公開審査


今回は、57ヶ国1,127本中の64本が選考審査を残り、公開審査として上映されました。


第1日目

この日は、後から考えれば4日間で一番良かったです。 後に国際審査委員特別賞となる「ジェリーズ・ゲーム(Geri's Game)」もこの日でしたが、CG作品としてはかなり有名(Pixarの作品なので)ですが、 老人が椅子に座る仕種の描写の素晴らしさを国際名誉会長のレイ・ハリーハウゼンが誉めていました。公園で一人芝居でチェスの対戦やってる老人の話ですが、老人の迫真の演技に場内は大喝采でした。
その直前に上映されたのが「スイカを買った(A Boy Bought a Watermelon)」という、ちょっとガロ系?な作品だった反動もあったかもしれませんが(笑)

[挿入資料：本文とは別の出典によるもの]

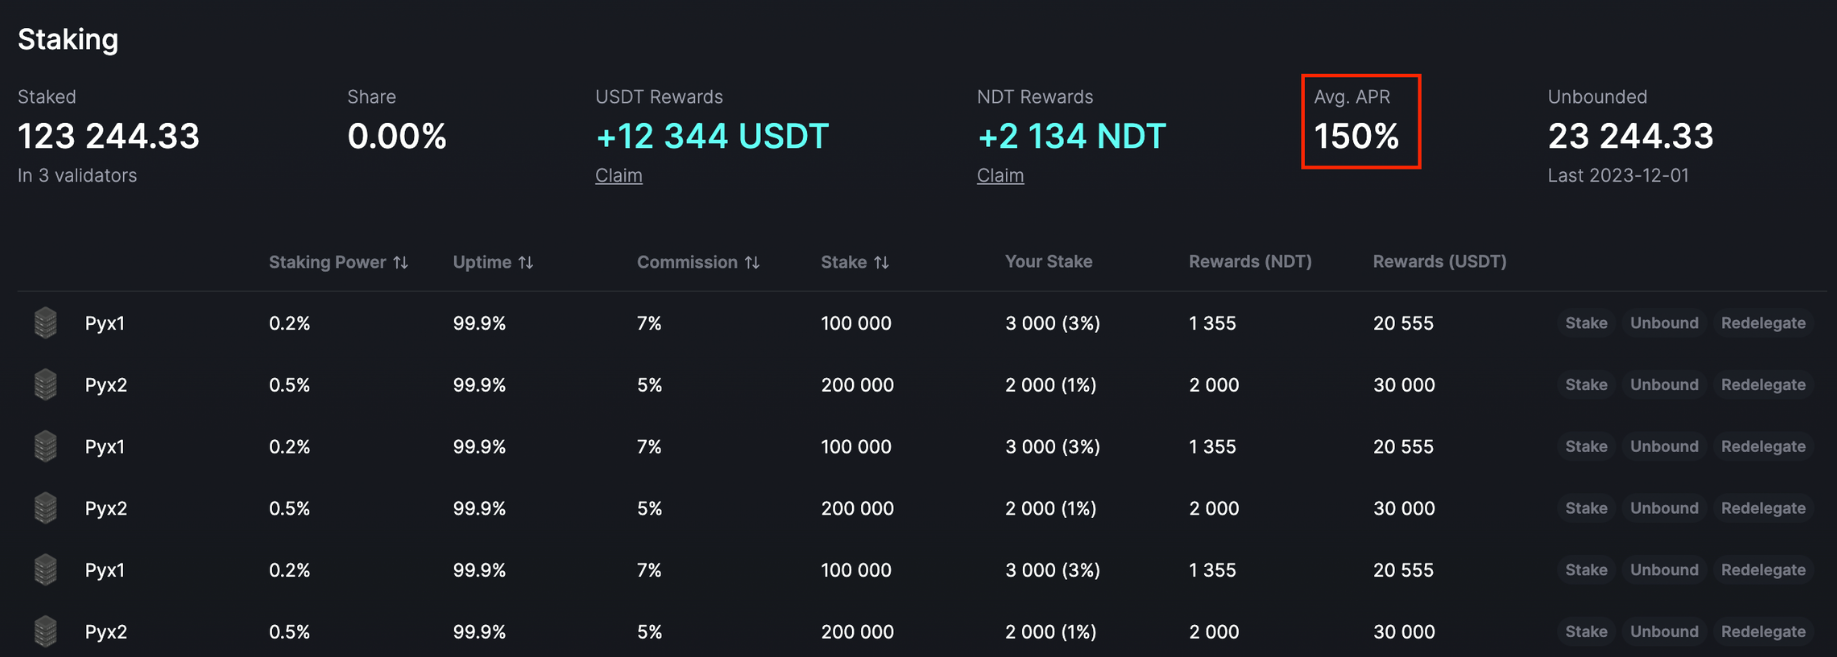Claim the NDT rewards

1000,176
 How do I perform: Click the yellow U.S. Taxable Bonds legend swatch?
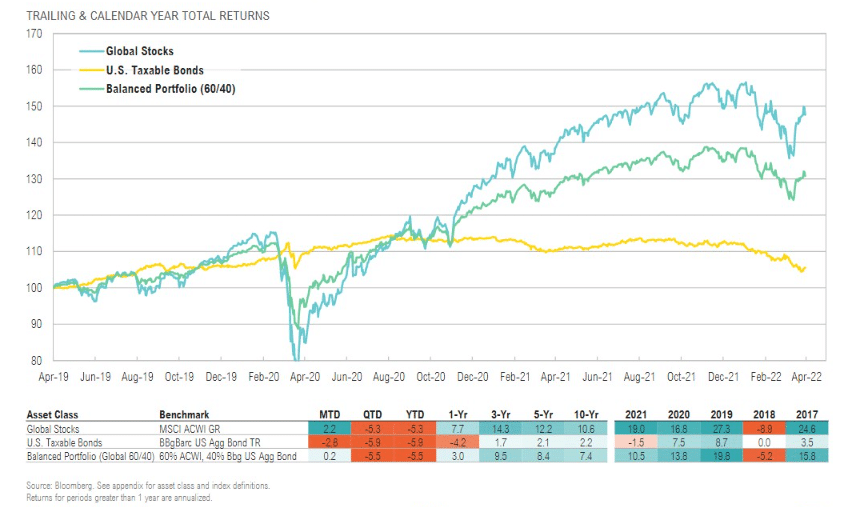(91, 70)
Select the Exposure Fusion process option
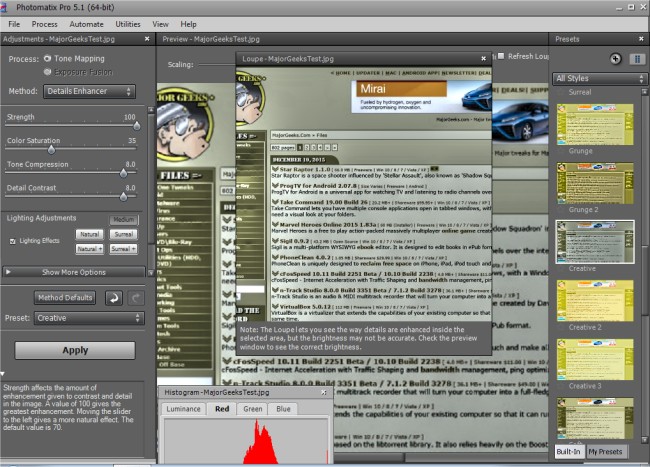 click(47, 72)
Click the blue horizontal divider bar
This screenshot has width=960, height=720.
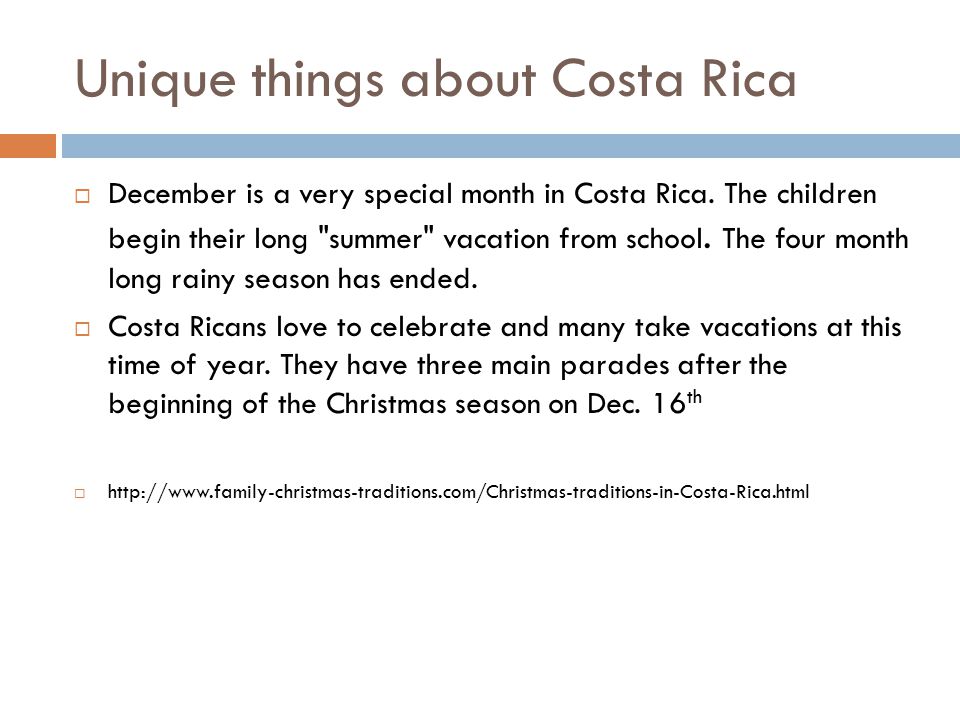tap(511, 146)
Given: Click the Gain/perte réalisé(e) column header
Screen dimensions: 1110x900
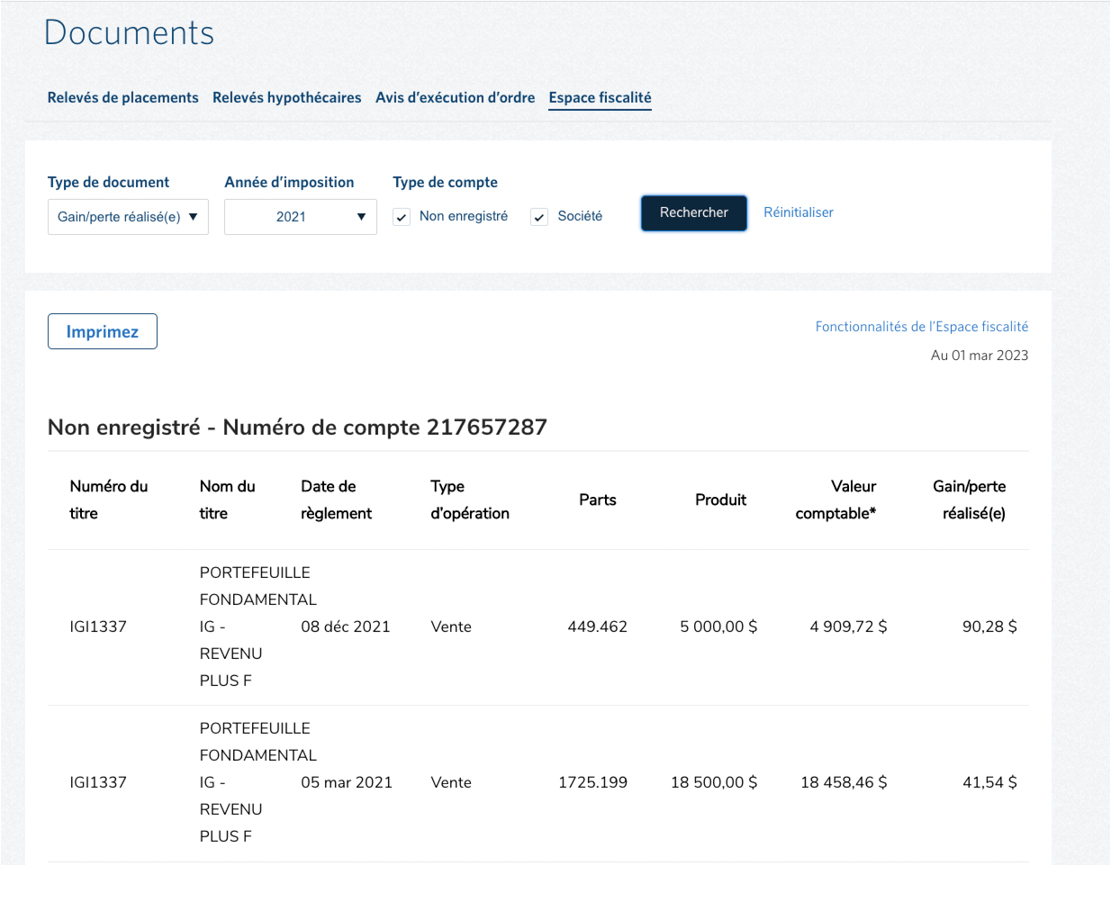Looking at the screenshot, I should (968, 500).
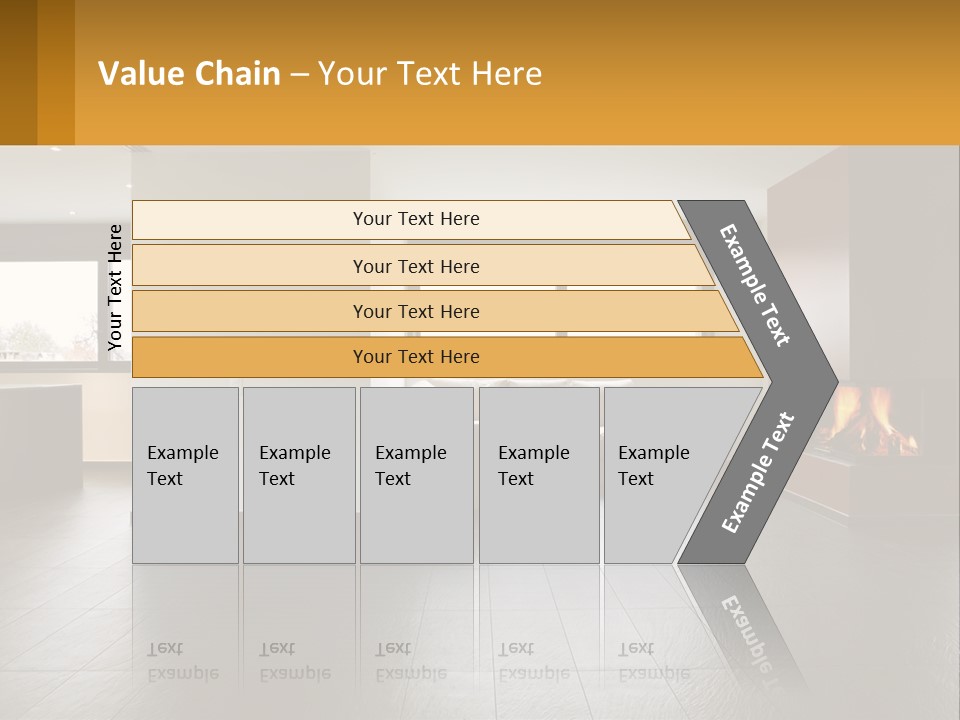Click the fireplace flames in the background
The height and width of the screenshot is (720, 960).
click(x=868, y=420)
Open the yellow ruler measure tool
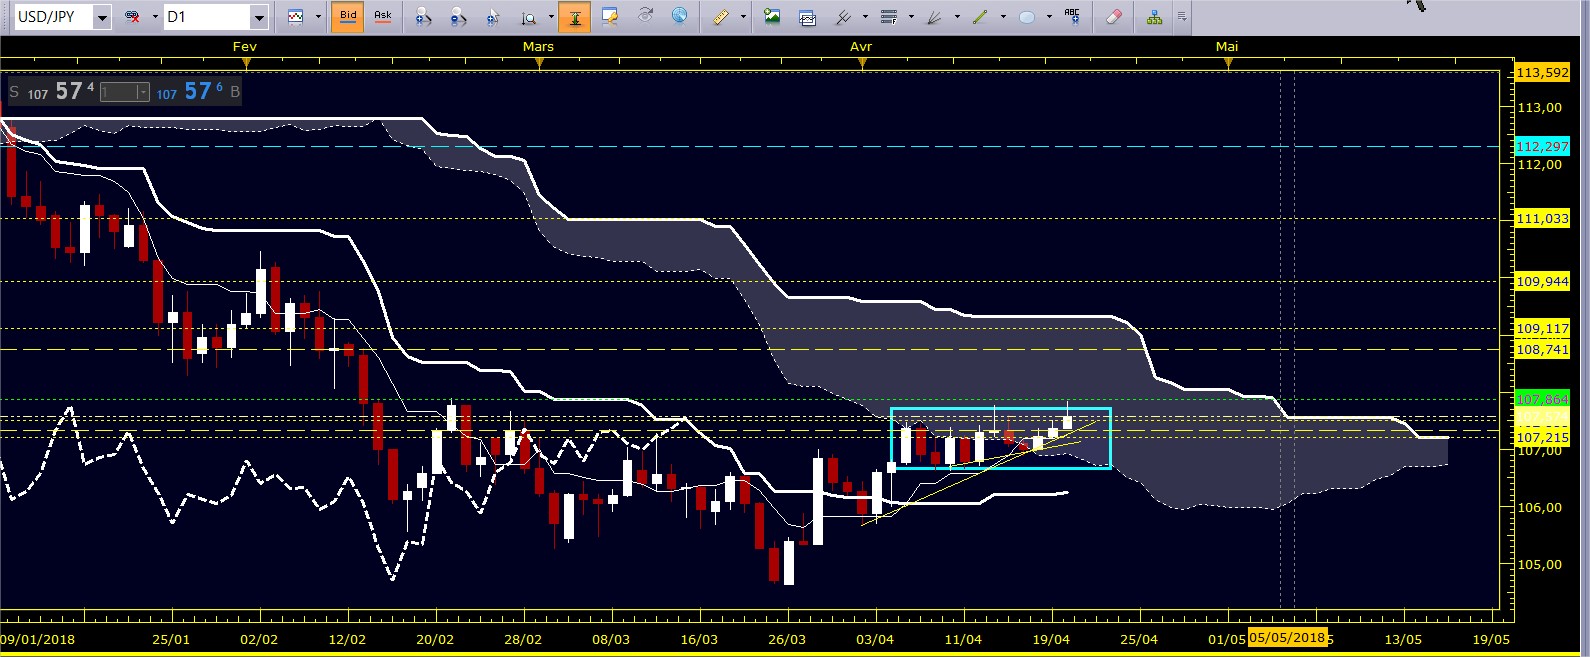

ちなみに、上の写真は一緒に行ったDMFの友達ですが、ジェリーズ・ゲームのディレクターのJan Pinkavaからサインをもらったと喜んでました。ウラヤマシー!!
せっかくこういうところで会えるのですから、恥ずかしがっちゃ損なんですよね。

他には、人間の手を万華鏡のようにぐるぐると大量に回し、華麗なダンスを披露してデビュー賞となる「バズビー(Busby)」、 ヒロシマ賞となるロシアお得意のガラスの上に描いた絵を少しずつ動かす手法の「ザ・マーメイド(The Mermaid)」もこの日でした。

ザ・マーメイドは、あの手法の作品は今までにもいくつか見てますが、それらとはかなり印象が違い、非常に奇麗で躍動感に溢れ、どうやったのか、煙も表現していました。ガラスをレイヤー状に重ねたのでしょうか。

他は、「T.R.A.N.S.I.T」というのが物語の見せ方として優れていました。旅行鞄に貼られた世界のリゾート地のシール1枚1枚から、 持ち主の辿った悲劇的ラブ・ストーリーを順々に展開していくのですが、アダルトな雰囲気といい、良く出来てました。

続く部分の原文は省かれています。